There’s also the fact it sounds like she’ll be homing them young, now the UK has very different standards on this to the US. Here its strongly frowned upon to take in rat babies younger than 6 weeks old, and that applies even in most pet shops. For me a baby rat has a lot extra to learn and grow in those weeks between 4 and 6 weeks old. They learn these things better in a large groups with good human attention. They gain a lot of confidence as well as even more ratty manners and how to interact with each other. I think this is important enough that I took my last litter to combine with a friends at 6 weeks old to spend a week with her (15 boys and 15 girls), as there was only 2 boys and 3 girls, so not enough to really learn their large group skills.

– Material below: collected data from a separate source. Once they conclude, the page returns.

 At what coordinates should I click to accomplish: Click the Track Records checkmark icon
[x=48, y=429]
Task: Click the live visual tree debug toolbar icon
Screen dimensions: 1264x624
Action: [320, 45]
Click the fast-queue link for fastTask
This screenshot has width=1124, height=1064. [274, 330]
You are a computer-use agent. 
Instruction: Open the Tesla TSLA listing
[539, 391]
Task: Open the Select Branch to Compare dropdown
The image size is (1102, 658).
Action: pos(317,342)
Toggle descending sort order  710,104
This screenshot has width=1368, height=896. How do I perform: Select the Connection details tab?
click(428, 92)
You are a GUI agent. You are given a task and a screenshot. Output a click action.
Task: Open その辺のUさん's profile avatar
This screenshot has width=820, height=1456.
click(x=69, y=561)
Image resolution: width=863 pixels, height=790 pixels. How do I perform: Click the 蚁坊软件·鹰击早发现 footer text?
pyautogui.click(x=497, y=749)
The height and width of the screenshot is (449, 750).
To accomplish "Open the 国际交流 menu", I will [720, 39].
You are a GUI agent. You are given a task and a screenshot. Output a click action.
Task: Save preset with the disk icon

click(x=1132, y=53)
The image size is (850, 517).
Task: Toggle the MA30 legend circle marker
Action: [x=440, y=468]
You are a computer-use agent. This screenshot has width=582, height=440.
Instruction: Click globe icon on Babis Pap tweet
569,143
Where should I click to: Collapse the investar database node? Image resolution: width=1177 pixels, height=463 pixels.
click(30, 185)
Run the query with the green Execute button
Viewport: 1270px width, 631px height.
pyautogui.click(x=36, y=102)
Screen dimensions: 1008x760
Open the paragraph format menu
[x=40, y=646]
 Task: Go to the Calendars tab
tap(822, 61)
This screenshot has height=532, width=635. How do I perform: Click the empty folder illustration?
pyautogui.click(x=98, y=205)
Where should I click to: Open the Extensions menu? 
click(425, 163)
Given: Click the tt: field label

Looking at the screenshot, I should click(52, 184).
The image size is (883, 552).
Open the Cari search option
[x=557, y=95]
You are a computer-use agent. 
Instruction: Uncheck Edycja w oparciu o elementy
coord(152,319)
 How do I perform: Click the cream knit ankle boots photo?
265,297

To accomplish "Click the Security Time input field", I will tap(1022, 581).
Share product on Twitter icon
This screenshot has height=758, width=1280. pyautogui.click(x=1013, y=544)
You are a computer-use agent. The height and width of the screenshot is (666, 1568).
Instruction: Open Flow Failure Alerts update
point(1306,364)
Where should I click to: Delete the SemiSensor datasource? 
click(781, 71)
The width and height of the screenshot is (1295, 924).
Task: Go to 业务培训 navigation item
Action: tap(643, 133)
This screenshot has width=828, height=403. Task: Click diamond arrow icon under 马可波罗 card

This is a nice to have to be fair but I saw how much there confidence grew in that time and it’s lovely. It was even better as she had a couple friendly spayed does who visited the boys as well as the girls a few times to teach them your not allowed to suckle all adult rats (very valuable if you are going to move in with adult cage mates soon)

This isn’t to say that you will necessarily get nervous rats who don’t fully understand ‘rat speak’ and manners. However I do see more rats struggle with introductions who’ve missed out on this to some extent, and on average they are harder to socialise. 

It also isn’t to say you shouldn’t take them, that’s a personal decision, for me it matters where my rats come from, not because I’m a rat snob (though some might argue differently lol) but because when I get rats from somewhere I show them that I’m ok with what they do, and support it to some extent. So for me I could never get rats from a pet shop, or a breeder or rescue who I didn’t agree with the ethics of, even if it was clear I would be helping the individual rat have a better life (in a way I sacrifice the individual in the hope it helps the next generation not be born). That’s a hard line to tread though and not for everyone, plus here I have a lot of good options too. The uk seems to have a real abundance of good breeders if you don’t mind travelling a few hours.


----------



## Jackie (Jan 31, 2013)

Oops, realized that weaned is spelled wrong. Forgive me everyone. hahaha


----------



## Jackie (Jan 31, 2013)

Thank you for your reply Isamu! That is really helpful. Sadly there are next to no ratterys where I live and so craigslist becomes the 2nd best option. This lady does keep some as pets and others are feeders or are sold so she probably doesn't care when they're weaned. However it's almost too sad thinking that they might be snake food if I don't get them. I can always go and decide against getting them, but it would be hard for me to do so. I do want healthy friendly rats. Decisions, decisions.


----------



## Jackie (Jan 31, 2013)

"Ive looked into age as well. Visited many websites and also consulted my vet. Ive had no adverse affects from separating at 21 days. And when you breed every so often like I do. The moms need rest too. If the babies didnt eat and drink on their own of if was a really big litter, id keep them with mom a little longer so everyone has enough time to gain weight properly and learn to function on their own. I have 2 little rex rats that I got as soon as their eyes opened and they have done extremely well . They just need teeth and to be shown what to do. If I had any reservations about their age and rehoming them as pets, id wait to give them up. You are more than welcome to wait for the other babies and ill keep some until they are 5wks for ya. Its your choice. I already will have to go buy babies if these guys/gals leave, so it is up to you if youd like to wait."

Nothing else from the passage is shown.